(Extracted records)
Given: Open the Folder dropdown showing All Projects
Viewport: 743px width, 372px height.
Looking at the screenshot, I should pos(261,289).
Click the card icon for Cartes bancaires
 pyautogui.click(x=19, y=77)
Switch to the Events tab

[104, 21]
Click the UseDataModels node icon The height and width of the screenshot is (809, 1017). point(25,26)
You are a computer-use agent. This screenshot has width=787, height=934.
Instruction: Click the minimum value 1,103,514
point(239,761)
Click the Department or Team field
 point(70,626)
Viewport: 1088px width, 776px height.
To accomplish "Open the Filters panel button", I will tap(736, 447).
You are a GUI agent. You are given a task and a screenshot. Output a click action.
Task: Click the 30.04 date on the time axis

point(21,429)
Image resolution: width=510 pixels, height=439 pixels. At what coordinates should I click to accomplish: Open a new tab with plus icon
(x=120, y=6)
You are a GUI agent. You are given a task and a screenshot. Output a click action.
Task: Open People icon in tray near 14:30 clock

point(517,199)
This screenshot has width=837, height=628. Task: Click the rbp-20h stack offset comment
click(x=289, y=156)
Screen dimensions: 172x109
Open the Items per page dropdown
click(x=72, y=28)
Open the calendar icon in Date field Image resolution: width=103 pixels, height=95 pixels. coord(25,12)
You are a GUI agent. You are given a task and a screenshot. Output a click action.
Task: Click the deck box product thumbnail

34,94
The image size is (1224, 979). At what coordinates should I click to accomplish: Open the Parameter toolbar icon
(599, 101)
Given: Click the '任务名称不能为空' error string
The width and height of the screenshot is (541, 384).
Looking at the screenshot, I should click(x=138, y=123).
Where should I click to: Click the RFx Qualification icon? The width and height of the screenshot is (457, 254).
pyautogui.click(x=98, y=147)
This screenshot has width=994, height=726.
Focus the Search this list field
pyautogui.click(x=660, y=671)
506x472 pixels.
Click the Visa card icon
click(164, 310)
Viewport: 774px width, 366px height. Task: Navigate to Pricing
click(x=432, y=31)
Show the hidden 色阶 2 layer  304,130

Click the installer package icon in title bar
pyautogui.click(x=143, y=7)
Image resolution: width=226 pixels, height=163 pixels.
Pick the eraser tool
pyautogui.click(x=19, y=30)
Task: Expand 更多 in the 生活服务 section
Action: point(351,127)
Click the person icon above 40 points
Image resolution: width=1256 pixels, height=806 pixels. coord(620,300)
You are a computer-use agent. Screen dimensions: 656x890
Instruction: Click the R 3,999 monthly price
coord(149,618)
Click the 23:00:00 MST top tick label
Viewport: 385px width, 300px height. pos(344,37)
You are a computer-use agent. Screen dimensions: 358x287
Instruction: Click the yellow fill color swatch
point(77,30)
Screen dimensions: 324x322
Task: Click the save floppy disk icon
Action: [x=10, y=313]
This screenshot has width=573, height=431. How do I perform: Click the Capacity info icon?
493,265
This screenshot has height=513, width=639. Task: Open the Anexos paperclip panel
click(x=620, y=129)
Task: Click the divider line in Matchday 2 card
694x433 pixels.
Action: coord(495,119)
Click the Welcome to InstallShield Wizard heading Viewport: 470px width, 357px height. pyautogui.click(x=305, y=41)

What you should do: After locating the line with "Focus the Search this list field", output that line and every later one exactly, through the end of the entries above.

Solved exercise:
Focus the Search this list field
pyautogui.click(x=660, y=671)
506x472 pixels.
Click the Visa card icon
click(164, 310)
Viewport: 774px width, 366px height. Task: Navigate to Pricing
click(x=432, y=31)
Show the hidden 色阶 2 layer  304,130

Click the installer package icon in title bar
pyautogui.click(x=143, y=7)
Image resolution: width=226 pixels, height=163 pixels.
Pick the eraser tool
pyautogui.click(x=19, y=30)
Task: Expand 更多 in the 生活服务 section
Action: point(351,127)
Click the person icon above 40 points
Image resolution: width=1256 pixels, height=806 pixels. coord(620,300)
You are a computer-use agent. Screen dimensions: 656x890
Instruction: Click the R 3,999 monthly price
coord(149,618)
Click the 23:00:00 MST top tick label
Viewport: 385px width, 300px height. pos(344,37)
You are a computer-use agent. Screen dimensions: 358x287
Instruction: Click the yellow fill color swatch
point(77,30)
Screen dimensions: 324x322
Task: Click the save floppy disk icon
Action: [x=10, y=313]
This screenshot has width=573, height=431. How do I perform: Click the Capacity info icon?
493,265
This screenshot has height=513, width=639. Task: Open the Anexos paperclip panel
click(x=620, y=129)
Task: Click the divider line in Matchday 2 card
694x433 pixels.
Action: coord(495,119)
Click the Welcome to InstallShield Wizard heading Viewport: 470px width, 357px height. pyautogui.click(x=305, y=41)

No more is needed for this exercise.